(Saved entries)
========================================

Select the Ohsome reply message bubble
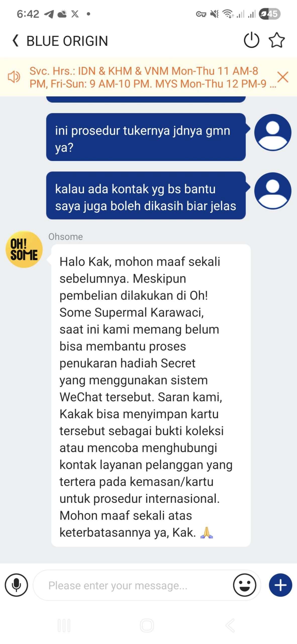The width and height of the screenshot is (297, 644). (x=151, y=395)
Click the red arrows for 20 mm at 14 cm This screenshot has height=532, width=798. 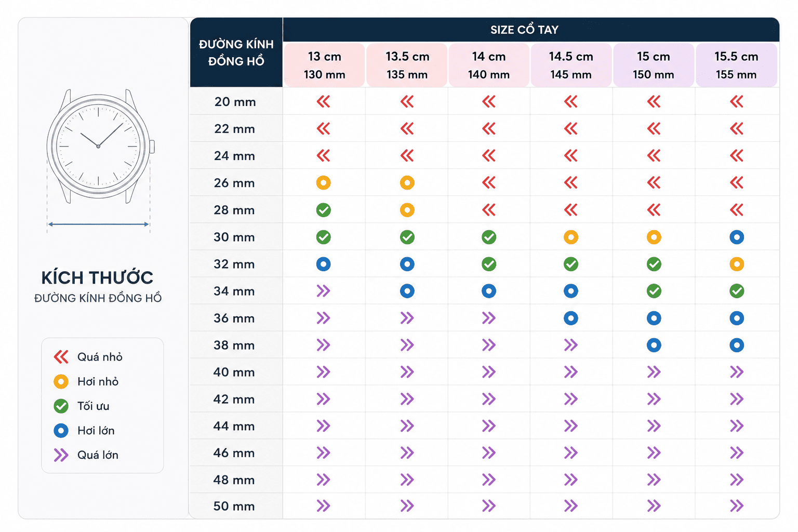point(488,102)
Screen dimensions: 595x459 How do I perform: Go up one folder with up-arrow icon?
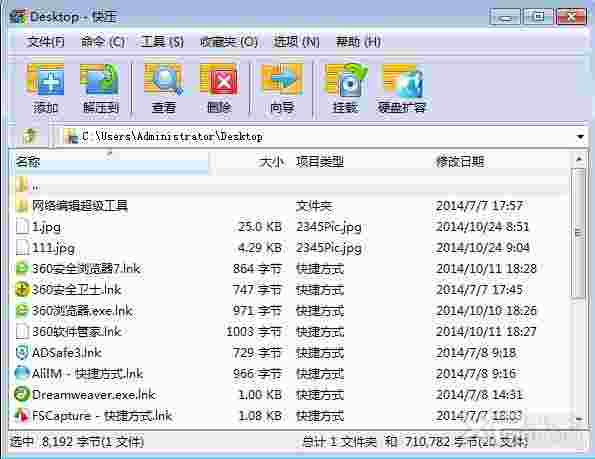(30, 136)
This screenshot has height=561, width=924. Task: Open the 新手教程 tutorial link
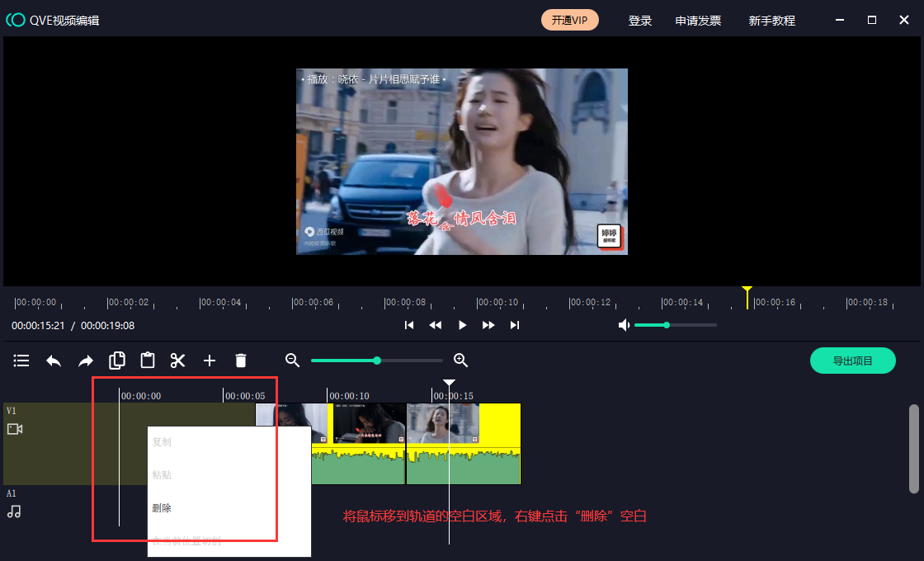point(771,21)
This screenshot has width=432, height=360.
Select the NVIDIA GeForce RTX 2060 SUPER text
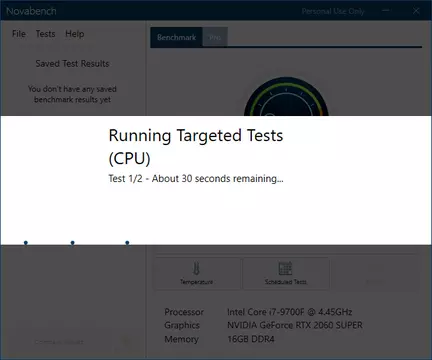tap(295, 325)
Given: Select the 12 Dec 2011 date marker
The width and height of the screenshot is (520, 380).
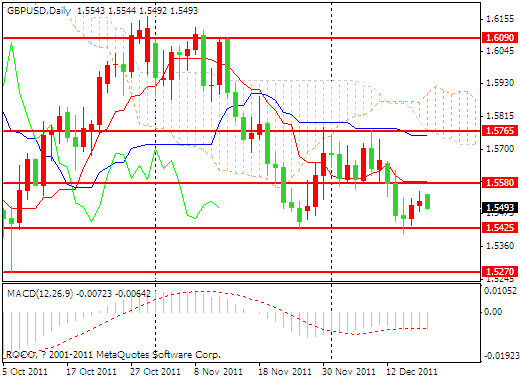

========================================

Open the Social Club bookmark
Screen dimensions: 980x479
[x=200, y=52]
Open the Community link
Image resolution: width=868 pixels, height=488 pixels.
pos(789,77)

========================================

Your task: Using the data above, set down each line from the line with "Screen dimensions: 595x459" to the line with "The width and height of the screenshot is (520, 380)." exactly, both ends included, and leave the pictures behind. Nothing else belongs.

Response below:
Screen dimensions: 595x459 How do I perform: Go up one folder with up-arrow icon?
(30, 136)
This screenshot has height=561, width=924. Task: Open the 新手教程 tutorial link
point(771,21)
This screenshot has width=432, height=360.
Select the NVIDIA GeForce RTX 2060 SUPER text
tap(295, 325)
Given: Select the 12 Dec 2011 date marker
The width and height of the screenshot is (520, 380).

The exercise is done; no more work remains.